Z tym, czy najpierw ma być ustawa, czy najpierw zgoda społeczna jest jak z jajkiem i kurą. Choć w sumie ja nie popieram sytuacji, w której władza nie realizuje oczekiwań ludzi, tylko stara się ludzi pouczać na swój sposób.
W innych krajach tego typu ustawy też rodzą problemy w momencie ustalania - czego przykładem jest ogromna demonstracja we Francji, która odbyła się kilka dni temu przeciw zrównaniu praw małżeństw zwykłych i homoseksualnych (w uproszczeniu).
Niemniej istnienie w danym kraju przepisów pozwalających na zawieranie związków jednopłciowych może być też o tyle korzystne, że pozwala następnie tworzyć statystyki, które będą następnie zaskakiwać homofobów. Świetnym przykładem jest Holandia:
cytat z Wikipedii, ale podobne informacje widziałem też gdzie indziej pisze:
Według orientacyjnych statystyk podanych przez Centraal Bureau voor de Statistiek (Statistics Netherlands) (holenderski odpowiednik GUS-u), przez pierwsze sześć miesięcy obowiązywania prawa małżeństwa homoseksualne stanowiły 3,6% wszystkich małżeństw zawartych w kraju w tym okresie; w pierwszym miesiącu wskaźnik ten wynosił około 6%, a w następnych około 3%. W podanym okresie ślub wzięło 2100 mężczyzn i 1700 kobiet.

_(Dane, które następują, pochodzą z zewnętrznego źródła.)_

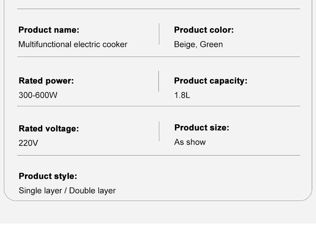The image size is (316, 227).
Task: Click the horizontal line above Product name
Action: point(158,9)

Do czerwca 2004 roku ślub wzięło ponad 6 000 par jednopłciowych[18]. W marcu 2006 roku Statistics Netherlands opublikowała przybliżone statystyki ślubów homoseksualnych w poszczególnych latach - w 2001 roku zawarto 2 500 takich małżeństw, w 2002 roku 1 800, w 2004 roku 1 200, a w 2005 roku 1 100[19].
Według Statistics Netherlands, w ciągu dziesięciu lat istnienia możliwości zawierania małżeństw jednopłciowych skorzystało z niej 14 813 par (7 522 męskich i 7 291 żeńskich), spośród których rozwiodło się 1 078 par. Wskaźnik rozwodów par jednopłciowych wynosi więc 5%; dla porównania ogólny wskaźnik rozwodów w Holandii wynosi 38%.
Coś mi się wydaje, że homofobom trudno byłoby uwierzyć w tak względnie dużą trwałość zarejestrowanych związków homoseksualnych.